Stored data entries
□ □ □ □ □
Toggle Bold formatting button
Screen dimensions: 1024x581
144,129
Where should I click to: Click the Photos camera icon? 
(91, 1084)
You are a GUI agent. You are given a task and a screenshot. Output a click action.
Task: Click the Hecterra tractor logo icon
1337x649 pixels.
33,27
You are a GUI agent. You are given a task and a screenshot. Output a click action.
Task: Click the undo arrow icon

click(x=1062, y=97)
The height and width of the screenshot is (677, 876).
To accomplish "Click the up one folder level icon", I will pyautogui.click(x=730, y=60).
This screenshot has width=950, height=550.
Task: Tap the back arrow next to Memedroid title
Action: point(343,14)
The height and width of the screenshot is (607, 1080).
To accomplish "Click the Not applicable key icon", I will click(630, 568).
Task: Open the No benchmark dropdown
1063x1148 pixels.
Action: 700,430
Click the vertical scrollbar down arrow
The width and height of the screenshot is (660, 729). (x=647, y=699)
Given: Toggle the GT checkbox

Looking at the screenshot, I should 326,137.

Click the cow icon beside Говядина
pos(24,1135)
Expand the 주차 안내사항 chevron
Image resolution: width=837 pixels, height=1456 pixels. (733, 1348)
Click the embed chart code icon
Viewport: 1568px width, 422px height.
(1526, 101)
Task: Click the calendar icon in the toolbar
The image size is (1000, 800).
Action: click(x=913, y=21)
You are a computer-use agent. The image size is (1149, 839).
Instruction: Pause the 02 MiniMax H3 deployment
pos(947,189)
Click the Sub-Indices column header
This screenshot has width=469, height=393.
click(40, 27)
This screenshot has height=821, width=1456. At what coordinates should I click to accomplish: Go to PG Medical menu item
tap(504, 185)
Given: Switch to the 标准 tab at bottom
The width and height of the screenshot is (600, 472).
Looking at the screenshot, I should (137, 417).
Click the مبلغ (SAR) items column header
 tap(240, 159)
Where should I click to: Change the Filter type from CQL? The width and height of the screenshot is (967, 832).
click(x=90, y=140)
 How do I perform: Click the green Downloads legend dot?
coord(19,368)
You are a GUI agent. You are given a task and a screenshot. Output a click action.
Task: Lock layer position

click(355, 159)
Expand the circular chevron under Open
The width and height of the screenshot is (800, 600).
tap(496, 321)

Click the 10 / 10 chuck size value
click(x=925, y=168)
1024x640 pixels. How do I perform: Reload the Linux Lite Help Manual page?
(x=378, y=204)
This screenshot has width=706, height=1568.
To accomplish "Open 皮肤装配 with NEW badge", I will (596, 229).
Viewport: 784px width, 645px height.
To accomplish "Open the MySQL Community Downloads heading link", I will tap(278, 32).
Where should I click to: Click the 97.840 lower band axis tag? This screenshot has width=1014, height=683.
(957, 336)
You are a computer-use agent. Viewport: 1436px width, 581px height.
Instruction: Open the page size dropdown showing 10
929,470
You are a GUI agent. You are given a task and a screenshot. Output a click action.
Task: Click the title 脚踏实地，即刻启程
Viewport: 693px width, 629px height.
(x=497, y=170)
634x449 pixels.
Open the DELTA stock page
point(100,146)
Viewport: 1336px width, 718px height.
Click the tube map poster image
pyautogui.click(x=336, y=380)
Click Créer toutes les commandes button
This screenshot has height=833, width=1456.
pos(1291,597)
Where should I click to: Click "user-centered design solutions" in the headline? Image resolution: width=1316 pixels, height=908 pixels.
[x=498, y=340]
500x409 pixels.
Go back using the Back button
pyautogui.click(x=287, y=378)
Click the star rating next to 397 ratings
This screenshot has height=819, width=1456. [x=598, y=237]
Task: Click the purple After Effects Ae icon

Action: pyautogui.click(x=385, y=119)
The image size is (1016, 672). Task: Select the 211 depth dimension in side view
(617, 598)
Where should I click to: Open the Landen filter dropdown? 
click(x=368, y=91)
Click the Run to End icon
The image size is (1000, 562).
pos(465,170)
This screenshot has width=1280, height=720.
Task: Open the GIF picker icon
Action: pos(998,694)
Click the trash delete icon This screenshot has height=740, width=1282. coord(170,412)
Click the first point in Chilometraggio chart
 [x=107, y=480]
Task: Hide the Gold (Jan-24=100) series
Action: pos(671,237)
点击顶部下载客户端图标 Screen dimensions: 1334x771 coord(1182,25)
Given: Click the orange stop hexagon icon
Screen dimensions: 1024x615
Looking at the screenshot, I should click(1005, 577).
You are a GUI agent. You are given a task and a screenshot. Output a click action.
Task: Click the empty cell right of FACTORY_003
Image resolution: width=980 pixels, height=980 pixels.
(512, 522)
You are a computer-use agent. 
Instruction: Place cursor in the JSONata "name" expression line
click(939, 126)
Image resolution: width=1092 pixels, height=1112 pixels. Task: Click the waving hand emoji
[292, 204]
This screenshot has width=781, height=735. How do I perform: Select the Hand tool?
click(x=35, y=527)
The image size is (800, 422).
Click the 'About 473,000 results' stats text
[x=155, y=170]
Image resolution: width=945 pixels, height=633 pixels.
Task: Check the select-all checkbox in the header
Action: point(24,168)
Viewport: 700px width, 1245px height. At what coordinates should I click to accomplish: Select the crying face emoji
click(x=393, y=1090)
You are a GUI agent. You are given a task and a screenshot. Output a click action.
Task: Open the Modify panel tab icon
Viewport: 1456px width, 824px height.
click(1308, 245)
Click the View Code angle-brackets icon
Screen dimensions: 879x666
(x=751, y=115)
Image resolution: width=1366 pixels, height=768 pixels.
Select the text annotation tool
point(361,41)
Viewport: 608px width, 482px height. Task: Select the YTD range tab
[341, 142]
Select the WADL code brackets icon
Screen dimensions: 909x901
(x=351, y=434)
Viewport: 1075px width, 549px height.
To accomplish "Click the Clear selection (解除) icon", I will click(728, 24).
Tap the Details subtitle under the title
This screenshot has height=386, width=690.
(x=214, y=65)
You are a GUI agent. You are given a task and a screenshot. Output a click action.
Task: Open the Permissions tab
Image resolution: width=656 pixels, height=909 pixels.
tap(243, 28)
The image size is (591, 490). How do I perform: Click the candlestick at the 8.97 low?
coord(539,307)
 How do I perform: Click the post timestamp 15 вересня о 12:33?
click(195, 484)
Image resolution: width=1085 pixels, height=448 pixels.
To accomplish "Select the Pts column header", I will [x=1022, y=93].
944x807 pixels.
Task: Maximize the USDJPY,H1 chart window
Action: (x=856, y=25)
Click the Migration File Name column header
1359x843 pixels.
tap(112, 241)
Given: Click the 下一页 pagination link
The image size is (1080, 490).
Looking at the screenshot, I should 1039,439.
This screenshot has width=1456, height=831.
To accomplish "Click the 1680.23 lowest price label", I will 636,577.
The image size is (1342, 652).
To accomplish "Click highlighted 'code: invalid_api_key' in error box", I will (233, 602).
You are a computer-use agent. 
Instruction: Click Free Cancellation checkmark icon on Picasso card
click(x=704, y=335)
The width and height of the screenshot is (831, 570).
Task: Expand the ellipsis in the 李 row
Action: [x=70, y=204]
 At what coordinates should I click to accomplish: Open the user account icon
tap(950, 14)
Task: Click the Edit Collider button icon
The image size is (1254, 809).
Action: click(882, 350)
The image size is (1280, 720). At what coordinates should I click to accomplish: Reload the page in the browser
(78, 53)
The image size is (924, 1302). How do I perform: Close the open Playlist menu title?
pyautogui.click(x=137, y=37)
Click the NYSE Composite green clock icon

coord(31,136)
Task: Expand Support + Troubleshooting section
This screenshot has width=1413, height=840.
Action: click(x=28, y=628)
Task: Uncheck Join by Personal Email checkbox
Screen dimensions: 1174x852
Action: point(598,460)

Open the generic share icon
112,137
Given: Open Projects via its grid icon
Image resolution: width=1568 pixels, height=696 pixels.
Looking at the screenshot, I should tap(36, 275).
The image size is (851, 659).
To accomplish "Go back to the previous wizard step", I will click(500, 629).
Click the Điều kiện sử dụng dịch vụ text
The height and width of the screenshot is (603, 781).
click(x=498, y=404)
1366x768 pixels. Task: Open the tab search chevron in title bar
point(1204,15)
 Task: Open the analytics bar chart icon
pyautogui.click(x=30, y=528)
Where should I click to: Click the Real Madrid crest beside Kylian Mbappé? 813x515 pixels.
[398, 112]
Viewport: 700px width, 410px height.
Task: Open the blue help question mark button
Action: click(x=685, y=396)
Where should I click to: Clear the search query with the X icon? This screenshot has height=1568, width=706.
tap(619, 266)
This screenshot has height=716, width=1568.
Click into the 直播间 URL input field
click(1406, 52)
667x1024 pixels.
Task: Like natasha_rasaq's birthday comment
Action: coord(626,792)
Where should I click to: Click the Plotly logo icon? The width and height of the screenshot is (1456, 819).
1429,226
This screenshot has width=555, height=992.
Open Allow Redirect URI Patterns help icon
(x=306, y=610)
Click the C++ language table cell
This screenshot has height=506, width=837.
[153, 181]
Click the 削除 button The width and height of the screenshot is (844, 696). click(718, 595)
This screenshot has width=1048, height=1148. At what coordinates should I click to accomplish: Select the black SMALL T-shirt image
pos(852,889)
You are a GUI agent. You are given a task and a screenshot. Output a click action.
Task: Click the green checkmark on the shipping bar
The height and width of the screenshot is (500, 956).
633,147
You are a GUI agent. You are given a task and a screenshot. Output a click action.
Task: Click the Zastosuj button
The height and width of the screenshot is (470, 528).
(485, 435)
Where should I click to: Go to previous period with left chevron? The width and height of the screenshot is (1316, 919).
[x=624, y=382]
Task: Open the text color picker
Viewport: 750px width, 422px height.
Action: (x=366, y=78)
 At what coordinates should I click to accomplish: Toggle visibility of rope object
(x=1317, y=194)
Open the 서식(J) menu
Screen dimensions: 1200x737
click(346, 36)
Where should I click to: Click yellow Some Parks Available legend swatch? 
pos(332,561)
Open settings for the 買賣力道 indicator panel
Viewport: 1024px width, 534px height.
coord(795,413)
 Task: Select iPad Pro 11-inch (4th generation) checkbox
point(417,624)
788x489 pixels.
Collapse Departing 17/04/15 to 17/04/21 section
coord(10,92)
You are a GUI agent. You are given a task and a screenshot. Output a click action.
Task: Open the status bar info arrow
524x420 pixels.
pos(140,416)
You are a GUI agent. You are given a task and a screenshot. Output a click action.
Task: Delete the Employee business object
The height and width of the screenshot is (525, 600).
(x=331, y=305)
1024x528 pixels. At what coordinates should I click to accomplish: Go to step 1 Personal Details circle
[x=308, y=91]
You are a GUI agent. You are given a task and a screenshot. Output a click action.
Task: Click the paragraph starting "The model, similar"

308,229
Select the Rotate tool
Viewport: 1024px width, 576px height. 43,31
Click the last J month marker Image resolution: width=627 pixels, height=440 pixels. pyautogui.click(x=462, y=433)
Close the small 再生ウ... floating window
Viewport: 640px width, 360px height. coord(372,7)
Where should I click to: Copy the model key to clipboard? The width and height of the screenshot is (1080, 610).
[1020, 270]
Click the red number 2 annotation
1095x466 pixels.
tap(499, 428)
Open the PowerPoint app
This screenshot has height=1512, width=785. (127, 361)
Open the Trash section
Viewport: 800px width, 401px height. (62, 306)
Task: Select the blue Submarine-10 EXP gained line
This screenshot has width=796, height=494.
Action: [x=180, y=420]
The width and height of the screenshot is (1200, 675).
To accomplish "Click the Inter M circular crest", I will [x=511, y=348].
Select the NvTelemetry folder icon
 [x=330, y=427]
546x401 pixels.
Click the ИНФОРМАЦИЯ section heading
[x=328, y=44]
□ □ □ □ □
▶ WORK INSTRUCTION
With the first line being the one containing "How do I perform: Click the green" and the last line the one containing "Viewport: 1336px width, 718px height.", transcribe exactly the lines above that fall in that range.

▶ OUTPUT FOR THIS EXERCISE
 How do I perform: Click the green Downloads legend dot?
coord(19,368)
You are a GUI agent. You are given a task and a screenshot. Output a click action.
Task: Lock layer position

click(355, 159)
Expand the circular chevron under Open
The width and height of the screenshot is (800, 600).
tap(496, 321)

Click the 10 / 10 chuck size value
click(x=925, y=168)
1024x640 pixels. How do I perform: Reload the Linux Lite Help Manual page?
(x=378, y=204)
This screenshot has width=706, height=1568.
To accomplish "Open 皮肤装配 with NEW badge", I will (596, 229).
Viewport: 784px width, 645px height.
To accomplish "Open the MySQL Community Downloads heading link", I will tap(278, 32).
Where should I click to: Click the 97.840 lower band axis tag? This screenshot has width=1014, height=683.
(957, 336)
You are a computer-use agent. Viewport: 1436px width, 581px height.
Instruction: Open the page size dropdown showing 10
929,470
You are a GUI agent. You are given a task and a screenshot. Output a click action.
Task: Click the title 脚踏实地，即刻启程
Viewport: 693px width, 629px height.
(x=497, y=170)
634x449 pixels.
Open the DELTA stock page
point(100,146)
Viewport: 1336px width, 718px height.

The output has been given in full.